Tag Archives: mouse droppings in food

Mouse Problems

Mouse on a table
A mouse, with mouse pellets, on a kitchen table.
(Artwork by Sharon Davis. Contact us for her contact info.)

I tried to tell my roommate that I thought we had mouse problems, but typical of her, she never listens to me.

I’d noticed some tell-tale signs a few weeks ago.  I was vacuuming our tiny living room (I always do the vacuuming), and saw some tiny little black pellets up against the baseboards.  I bent down to look at them more closely and realized they must be mouse droppings.  So glad I bent down to look at them instead of picking them up!  I vacuumed them up and then scouted the kitchen for more mouse droppings.  I found a few under the sink, by the garbage, but didn’t find an actual mouse.

I told my roommie about it, but she just laughed it off, saying I was making a bigger deal of it than it really was.  It was probably just one single mouse that had come in to investigate the apartment but was long gone.  She even suggested I’d made the whole thing up just to try to get her to help clean up.  I shrugged it off.

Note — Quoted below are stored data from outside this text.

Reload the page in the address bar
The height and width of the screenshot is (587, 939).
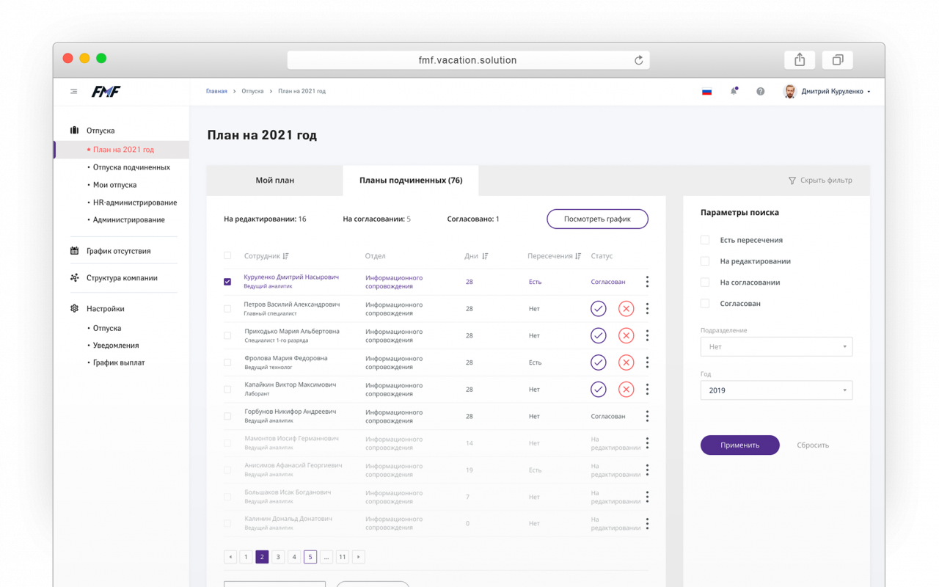(639, 60)
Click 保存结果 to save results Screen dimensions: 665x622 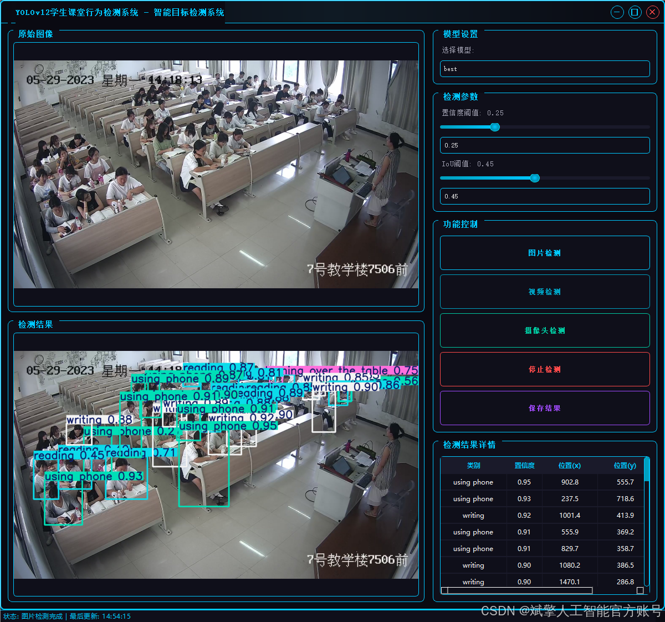pos(544,408)
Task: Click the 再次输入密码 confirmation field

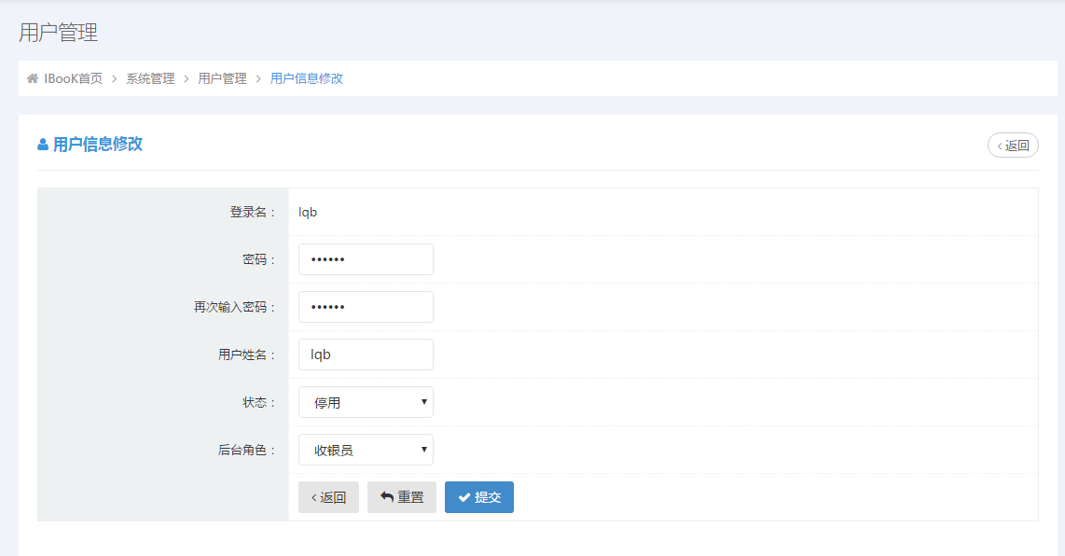Action: click(x=366, y=307)
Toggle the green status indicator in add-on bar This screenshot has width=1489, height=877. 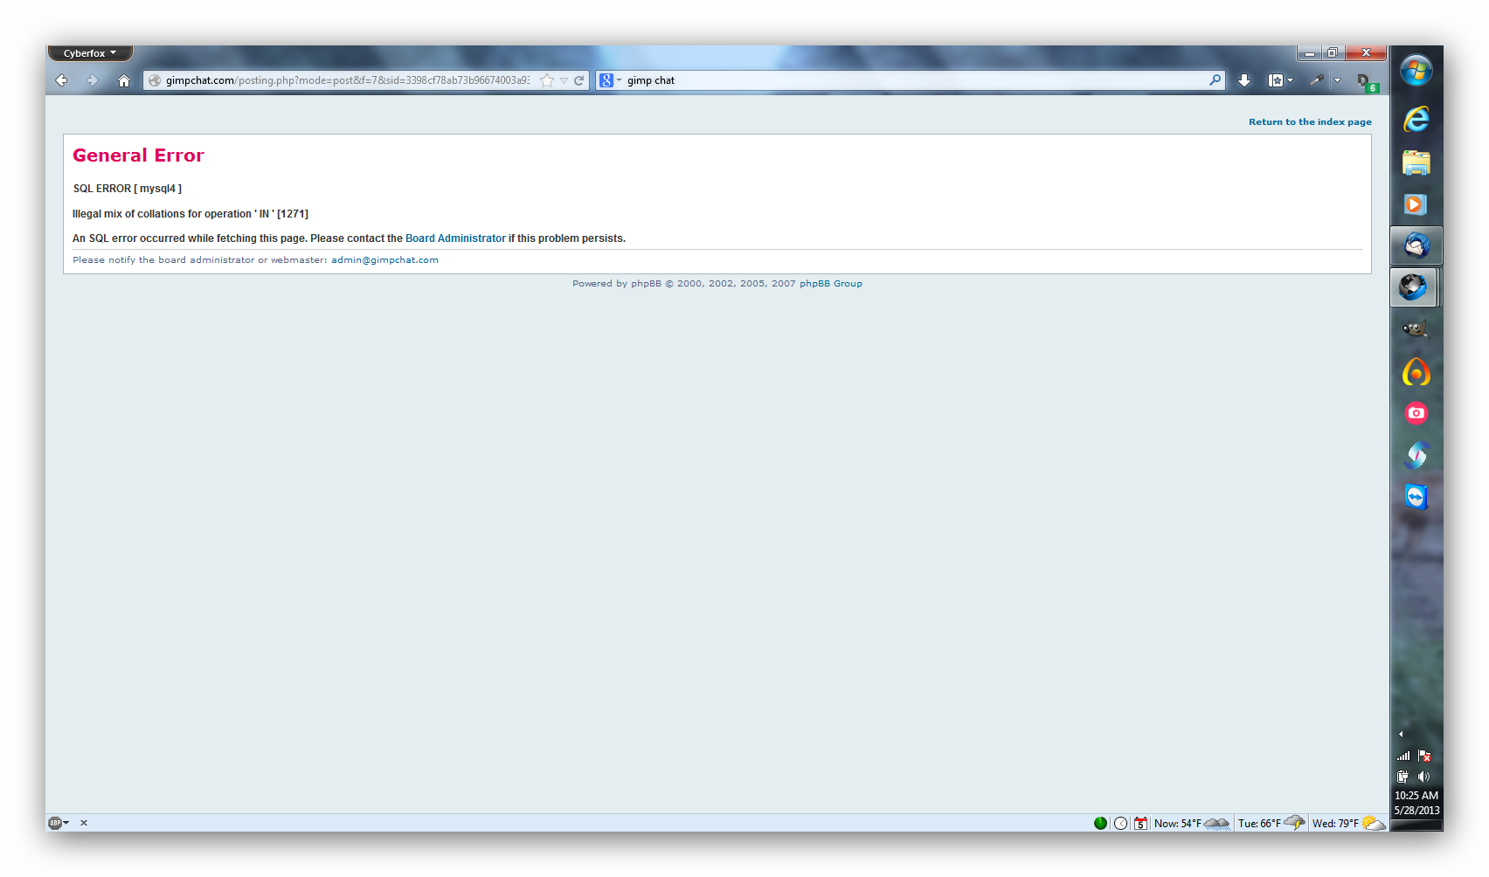click(1100, 823)
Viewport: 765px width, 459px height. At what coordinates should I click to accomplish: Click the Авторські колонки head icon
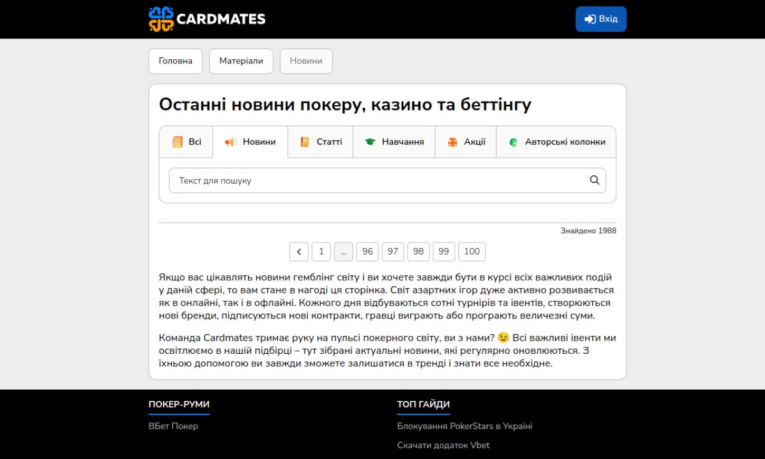tap(513, 142)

But, I soon began to realize our mouse problem was bigger than that.  I kept an eye out for a mouse or some sign that we had one or more in the apartment, just to be on the safe side.  When I found my cereal box had been chewed through, I tossed it out and put all my stuff in plastic containers.  My roommate and her boyfriend made fun of me, calling me obsessive-compulsive.  I cleaned my room thoroughly, not wanting anything to jump out at me from under a pile of clothes or anything.  Of course, my roommate’s a lot less clean than I am, and I tried not to think of all the many places a mouse could be hiding in her room.

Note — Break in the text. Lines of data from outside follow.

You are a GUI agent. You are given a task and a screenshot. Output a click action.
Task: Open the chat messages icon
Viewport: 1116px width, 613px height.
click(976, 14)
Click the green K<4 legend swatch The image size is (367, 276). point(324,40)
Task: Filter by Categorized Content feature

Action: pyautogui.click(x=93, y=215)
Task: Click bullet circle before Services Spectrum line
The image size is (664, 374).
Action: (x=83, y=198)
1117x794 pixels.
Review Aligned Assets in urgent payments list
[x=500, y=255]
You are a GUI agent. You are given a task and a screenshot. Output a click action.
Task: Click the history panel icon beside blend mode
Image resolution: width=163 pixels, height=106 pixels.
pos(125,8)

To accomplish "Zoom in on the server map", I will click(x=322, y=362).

I had a bunch of friends over one night so we could all watch the game.  My roommate and her boyfriend were being overly-cuddly on one couch, right in front of everyone, and talking loudly about how stupid I was to be afraid of one little mouse that wasn’t even in our apartment anymore.  The rest of us tried to ignore them as best we could, and just enjoyed the game and ate the chicken wings I’d made for all of us.  She bragged about all the “real” junk food they had, and pulled out a big bag of cheese-dusted snacks, which they kept all to themselves.

They sat there and loudly ate the entire bag, until they reached the bottom.  Then, they got quiet.  There was a little chewed hole at the bottom of the bag, and a couple of tiny little mouse pellets that were now all dusted with fake cheese.

I think, finally, she believed we had a mouse problem, and it was time to do something about it.